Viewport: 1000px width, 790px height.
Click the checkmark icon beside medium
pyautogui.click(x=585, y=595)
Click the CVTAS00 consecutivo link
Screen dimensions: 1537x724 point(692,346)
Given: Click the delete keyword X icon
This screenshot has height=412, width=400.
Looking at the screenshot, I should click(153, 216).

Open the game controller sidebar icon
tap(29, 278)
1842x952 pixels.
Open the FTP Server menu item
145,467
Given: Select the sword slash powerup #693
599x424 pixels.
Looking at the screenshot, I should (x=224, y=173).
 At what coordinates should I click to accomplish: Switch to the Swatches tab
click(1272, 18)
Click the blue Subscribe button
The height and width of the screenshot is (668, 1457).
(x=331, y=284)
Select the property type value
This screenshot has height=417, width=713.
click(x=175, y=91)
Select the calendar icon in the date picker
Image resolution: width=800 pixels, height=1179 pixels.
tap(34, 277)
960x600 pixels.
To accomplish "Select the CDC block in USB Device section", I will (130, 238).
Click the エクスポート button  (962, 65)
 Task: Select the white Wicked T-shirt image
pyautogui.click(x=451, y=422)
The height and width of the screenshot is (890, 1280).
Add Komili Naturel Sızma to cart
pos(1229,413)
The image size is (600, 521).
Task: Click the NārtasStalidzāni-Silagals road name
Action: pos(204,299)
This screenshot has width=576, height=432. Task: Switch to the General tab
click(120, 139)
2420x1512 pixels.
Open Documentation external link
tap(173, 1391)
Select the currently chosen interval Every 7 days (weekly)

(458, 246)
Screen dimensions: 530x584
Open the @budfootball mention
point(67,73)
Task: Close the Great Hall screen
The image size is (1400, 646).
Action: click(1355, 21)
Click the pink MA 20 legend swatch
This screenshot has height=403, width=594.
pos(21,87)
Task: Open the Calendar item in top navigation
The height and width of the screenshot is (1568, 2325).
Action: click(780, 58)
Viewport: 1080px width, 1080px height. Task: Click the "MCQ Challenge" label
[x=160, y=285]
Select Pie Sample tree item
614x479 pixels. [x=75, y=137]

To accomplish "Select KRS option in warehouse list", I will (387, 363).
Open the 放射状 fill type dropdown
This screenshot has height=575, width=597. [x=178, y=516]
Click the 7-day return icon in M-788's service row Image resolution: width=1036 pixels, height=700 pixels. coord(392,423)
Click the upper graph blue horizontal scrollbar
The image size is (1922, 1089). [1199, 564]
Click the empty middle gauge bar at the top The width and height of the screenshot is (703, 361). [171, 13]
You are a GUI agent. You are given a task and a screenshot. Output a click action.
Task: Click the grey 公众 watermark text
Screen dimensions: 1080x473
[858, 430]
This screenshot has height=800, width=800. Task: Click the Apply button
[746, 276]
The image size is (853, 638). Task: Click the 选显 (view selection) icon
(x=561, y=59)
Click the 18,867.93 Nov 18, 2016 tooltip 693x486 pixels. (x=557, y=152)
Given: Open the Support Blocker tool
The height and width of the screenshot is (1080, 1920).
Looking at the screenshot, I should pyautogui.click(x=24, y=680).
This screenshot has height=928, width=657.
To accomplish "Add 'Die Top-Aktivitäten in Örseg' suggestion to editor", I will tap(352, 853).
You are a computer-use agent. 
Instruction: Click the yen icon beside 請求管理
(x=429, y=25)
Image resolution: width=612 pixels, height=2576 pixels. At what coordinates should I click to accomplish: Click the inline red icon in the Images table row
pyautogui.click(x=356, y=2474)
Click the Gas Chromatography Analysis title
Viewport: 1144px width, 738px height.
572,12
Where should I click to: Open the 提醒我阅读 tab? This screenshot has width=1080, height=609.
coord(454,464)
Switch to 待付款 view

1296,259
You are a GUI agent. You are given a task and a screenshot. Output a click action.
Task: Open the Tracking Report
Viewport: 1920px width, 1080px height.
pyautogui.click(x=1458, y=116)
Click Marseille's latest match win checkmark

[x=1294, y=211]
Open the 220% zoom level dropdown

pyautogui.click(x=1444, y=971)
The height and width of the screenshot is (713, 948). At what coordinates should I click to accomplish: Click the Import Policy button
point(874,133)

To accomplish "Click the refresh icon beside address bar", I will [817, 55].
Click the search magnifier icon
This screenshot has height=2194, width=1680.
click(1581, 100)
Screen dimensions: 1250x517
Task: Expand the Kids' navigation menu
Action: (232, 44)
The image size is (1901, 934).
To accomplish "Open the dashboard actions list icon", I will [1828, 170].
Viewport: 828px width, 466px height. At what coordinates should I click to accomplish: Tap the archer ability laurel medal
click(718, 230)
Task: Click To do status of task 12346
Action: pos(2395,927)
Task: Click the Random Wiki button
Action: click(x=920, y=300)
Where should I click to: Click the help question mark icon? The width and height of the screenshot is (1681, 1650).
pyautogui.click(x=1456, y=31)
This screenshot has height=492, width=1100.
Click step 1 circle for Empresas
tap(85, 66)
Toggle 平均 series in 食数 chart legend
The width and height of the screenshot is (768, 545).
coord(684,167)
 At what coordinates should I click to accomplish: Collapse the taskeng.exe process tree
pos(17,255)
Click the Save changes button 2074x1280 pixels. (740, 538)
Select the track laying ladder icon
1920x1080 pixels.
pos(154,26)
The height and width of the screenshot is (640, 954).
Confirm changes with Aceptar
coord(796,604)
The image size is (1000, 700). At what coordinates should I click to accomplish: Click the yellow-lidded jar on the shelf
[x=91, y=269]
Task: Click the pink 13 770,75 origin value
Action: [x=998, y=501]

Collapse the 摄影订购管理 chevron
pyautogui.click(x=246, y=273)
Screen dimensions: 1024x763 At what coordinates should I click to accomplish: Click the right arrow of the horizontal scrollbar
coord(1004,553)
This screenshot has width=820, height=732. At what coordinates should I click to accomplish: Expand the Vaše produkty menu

--- --- ---

• Exercise task: Report how many lines of the listing contain the string "horizontal", giving only the number.

• Final answer: 2